Start of THE INPUT
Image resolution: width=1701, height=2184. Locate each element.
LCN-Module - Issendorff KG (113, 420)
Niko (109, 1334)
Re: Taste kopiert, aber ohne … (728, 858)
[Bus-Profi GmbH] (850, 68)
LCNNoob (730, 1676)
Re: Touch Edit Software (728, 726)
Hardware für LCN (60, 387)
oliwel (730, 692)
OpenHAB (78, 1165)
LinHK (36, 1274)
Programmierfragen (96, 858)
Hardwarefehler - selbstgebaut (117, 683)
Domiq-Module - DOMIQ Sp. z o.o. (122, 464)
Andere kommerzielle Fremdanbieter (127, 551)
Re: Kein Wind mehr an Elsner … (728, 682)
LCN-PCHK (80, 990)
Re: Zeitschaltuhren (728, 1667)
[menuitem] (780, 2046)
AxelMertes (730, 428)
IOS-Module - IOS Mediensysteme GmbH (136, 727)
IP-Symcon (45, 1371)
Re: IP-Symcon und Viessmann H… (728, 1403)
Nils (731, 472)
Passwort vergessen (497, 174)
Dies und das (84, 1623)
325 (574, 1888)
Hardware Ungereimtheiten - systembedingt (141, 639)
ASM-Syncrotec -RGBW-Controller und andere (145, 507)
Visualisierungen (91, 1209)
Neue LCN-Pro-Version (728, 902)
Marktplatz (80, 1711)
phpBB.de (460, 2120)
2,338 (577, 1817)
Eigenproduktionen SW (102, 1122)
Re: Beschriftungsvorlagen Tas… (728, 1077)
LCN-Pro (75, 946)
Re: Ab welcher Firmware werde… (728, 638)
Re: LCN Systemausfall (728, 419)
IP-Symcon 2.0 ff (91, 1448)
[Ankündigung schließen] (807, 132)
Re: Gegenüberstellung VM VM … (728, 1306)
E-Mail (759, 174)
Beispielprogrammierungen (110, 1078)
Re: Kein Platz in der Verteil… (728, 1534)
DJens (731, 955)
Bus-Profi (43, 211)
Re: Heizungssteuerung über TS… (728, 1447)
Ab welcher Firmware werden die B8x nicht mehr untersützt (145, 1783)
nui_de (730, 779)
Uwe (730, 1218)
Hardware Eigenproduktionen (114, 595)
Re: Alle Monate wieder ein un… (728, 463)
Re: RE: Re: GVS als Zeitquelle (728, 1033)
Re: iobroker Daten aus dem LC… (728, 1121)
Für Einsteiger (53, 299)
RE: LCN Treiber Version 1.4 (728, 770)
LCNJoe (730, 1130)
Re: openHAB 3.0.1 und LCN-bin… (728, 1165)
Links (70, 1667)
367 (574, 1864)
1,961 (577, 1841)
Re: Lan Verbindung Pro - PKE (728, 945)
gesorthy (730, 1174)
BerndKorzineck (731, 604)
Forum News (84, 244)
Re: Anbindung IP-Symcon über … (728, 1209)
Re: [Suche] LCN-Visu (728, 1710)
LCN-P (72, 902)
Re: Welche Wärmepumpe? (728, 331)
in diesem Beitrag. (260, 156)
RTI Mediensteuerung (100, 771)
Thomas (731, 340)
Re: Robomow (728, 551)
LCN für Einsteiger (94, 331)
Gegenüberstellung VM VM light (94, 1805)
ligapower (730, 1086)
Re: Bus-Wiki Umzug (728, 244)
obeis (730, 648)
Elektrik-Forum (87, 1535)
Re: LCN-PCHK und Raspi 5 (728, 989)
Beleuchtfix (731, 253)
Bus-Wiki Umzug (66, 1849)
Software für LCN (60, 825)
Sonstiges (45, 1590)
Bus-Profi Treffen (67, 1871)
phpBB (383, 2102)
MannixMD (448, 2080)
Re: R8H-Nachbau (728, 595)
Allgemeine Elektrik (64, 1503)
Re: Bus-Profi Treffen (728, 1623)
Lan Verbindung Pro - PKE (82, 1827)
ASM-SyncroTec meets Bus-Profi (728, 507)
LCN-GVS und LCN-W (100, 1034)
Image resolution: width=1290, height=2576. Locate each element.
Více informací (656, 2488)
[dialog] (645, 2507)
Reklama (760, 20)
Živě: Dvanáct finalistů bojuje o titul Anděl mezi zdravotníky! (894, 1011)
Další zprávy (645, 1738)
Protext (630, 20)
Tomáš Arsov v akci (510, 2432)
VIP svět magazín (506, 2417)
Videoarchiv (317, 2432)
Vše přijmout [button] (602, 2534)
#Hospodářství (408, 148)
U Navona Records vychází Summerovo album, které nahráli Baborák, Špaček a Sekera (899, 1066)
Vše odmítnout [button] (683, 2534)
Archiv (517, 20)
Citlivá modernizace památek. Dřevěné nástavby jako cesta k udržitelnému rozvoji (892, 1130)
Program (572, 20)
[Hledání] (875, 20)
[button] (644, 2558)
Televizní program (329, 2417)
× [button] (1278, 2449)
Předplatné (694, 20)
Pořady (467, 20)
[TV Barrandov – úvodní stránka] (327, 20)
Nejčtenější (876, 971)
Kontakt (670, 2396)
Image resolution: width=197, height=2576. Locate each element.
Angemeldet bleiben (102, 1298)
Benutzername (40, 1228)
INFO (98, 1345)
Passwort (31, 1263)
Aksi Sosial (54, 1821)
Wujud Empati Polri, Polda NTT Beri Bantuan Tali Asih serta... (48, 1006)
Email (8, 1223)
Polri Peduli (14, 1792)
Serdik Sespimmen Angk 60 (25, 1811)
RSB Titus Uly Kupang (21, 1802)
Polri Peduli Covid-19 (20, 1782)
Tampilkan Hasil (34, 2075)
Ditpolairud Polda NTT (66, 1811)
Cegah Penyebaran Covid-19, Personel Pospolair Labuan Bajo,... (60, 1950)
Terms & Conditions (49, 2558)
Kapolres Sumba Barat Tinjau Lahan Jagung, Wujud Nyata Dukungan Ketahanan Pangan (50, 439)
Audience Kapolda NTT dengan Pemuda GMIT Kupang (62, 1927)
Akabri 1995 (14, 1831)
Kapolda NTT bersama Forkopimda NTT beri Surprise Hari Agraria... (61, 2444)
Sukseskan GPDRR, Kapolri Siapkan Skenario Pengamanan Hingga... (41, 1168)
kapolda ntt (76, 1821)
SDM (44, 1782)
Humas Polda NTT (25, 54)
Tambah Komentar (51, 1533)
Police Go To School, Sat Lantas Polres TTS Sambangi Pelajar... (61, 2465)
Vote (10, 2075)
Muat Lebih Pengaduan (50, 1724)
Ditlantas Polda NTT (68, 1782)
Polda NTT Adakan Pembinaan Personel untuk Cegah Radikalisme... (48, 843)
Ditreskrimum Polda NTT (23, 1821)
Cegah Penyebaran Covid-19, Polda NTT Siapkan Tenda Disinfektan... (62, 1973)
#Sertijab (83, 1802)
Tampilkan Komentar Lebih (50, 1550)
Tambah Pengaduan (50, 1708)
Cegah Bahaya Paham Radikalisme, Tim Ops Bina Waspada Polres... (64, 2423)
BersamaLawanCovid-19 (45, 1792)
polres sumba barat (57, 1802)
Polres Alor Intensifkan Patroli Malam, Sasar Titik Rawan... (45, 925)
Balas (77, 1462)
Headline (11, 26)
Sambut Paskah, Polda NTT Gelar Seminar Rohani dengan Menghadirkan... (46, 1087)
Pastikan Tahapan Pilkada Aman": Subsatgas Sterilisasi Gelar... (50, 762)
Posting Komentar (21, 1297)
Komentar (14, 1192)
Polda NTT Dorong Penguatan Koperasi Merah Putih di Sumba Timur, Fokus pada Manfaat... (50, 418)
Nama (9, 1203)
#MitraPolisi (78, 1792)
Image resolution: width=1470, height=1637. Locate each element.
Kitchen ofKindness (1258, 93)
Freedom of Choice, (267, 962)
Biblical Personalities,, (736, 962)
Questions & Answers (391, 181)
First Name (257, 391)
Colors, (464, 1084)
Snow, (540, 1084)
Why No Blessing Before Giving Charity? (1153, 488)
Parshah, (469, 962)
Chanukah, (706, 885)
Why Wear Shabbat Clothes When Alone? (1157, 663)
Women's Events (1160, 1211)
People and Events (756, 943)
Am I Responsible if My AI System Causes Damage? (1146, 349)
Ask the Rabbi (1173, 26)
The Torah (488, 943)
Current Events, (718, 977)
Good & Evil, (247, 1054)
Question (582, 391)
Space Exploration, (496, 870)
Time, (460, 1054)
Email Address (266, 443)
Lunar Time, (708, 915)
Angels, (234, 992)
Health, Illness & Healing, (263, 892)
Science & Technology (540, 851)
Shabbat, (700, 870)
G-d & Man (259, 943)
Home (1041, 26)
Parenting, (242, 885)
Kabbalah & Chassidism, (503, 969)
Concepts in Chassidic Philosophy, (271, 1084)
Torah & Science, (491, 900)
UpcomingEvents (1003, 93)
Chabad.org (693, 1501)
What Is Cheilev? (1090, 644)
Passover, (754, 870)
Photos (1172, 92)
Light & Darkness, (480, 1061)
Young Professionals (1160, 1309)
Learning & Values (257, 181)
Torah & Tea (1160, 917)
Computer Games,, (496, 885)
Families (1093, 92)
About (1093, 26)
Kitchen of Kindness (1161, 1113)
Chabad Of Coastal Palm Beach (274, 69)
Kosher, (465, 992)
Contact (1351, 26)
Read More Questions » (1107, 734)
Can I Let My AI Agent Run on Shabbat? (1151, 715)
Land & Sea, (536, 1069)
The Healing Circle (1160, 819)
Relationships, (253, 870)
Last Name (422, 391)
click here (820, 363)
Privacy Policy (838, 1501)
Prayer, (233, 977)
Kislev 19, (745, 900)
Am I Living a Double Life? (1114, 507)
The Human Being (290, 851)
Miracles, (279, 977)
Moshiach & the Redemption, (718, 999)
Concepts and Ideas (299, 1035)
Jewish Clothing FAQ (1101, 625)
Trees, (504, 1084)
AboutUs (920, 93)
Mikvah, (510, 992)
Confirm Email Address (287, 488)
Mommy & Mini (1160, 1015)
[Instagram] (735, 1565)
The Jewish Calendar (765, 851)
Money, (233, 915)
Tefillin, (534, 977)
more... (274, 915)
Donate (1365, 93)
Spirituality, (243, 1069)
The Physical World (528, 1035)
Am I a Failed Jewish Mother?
End of THE INPUT
PROBLEM TO WORK ON: Could you copy each line of the material that holds "Gelar"?

WRITTEN ANSWER:
Sambut Paskah, Polda NTT Gelar Seminar Rohani dengan Menghadirkan... (46, 1087)
Pastikan Tahapan Pilkada Aman": Subsatgas Sterilisasi Gelar... (50, 762)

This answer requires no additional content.